Sukhbir appointed two committees to go into the defeat but these committees include all those who had been part of the mismanagement over the years.

Both the Akal Takht and the SGPC as institutions stand dented over the years by vested political interests.

The Akali Dal just can’t be revived by counting on the likely weaknesses of the AAP government in the state.

It seems the leadership (Read House of Badals) is not prepared to accept the naked truth.

The leadership first must admit that blunders were committed over the years, both consciously and unconsciously, that led to the dilution of Panthic tone and tenor of the Shiromani Akali Dal. The party has been under single line of command since 1996.

The party is now virtually a group of families and some business interests controlling it that has nothing to do with Panth, Punjab and the people.

This is the party that for years was the voice of the Panth and Punjab and functioned as a completely democratic body. Sikh religion, after all, represented democratic ethos.

Interestingly, the SGPC recently installed portraits of martyrs Gurjit Singh and Krishan Bhagwan Singh in the Central Sikh Museum in the Darbar Sahib (Golden Temple) complex. Both of them were killed in police firing at Behbal Kalan while protesting against sacrilege of Guru Granth Sahib at Bargari in October 2015. Punjab was then ruled by the Akali Dal government headed by Parkash Singh Badal.

If Gurjit Singh and Krishan Bhagwan Singh are martyrs, then it should also be brought on record as to which regime killed them.

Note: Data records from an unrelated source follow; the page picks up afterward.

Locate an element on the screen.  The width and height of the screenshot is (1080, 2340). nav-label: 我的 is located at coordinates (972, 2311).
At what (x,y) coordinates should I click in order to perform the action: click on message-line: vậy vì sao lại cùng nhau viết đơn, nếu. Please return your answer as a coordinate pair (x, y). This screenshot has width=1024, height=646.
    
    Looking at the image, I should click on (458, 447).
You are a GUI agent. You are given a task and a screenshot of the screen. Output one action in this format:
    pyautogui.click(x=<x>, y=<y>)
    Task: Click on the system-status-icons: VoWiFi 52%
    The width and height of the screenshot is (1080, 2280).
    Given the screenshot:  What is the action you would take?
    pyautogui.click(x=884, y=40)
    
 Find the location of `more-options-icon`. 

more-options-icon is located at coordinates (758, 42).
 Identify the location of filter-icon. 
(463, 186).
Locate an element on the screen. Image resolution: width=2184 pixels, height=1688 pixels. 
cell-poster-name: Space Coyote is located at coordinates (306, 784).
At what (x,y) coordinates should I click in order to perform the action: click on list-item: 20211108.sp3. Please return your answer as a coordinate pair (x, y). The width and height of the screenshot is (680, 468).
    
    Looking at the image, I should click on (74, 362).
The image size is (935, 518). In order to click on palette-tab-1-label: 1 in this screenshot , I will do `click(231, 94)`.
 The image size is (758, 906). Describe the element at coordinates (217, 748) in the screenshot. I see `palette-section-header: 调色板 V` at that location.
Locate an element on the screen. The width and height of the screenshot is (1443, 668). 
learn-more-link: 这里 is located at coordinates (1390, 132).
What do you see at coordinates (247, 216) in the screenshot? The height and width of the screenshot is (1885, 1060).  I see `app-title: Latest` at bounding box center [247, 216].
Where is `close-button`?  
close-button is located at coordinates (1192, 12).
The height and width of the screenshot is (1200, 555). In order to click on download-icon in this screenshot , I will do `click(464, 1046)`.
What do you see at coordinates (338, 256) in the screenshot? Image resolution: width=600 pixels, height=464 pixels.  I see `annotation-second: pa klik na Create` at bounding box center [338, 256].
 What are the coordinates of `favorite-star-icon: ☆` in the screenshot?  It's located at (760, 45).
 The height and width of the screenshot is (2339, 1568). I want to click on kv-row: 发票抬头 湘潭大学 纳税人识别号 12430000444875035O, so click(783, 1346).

The inscription with these portraits should mention that they were martyred by the Akali Dal government headed by Panth Rattan Parkash Singh Badal for the posterity to know.

Merely installing their portraits in the museum would not serve any purpose as the  guilty too should be punished.

It is in this backdrop that the Akali Dal needs major surgery for revival.

However, no signal is available indicating that the present leadership is willing to learn and start the rectification process in the interests of the Panth and Punjab.

The present leadership needs to get aside to vacate space for new blood.

Nature has its own way of filling up the vacuum.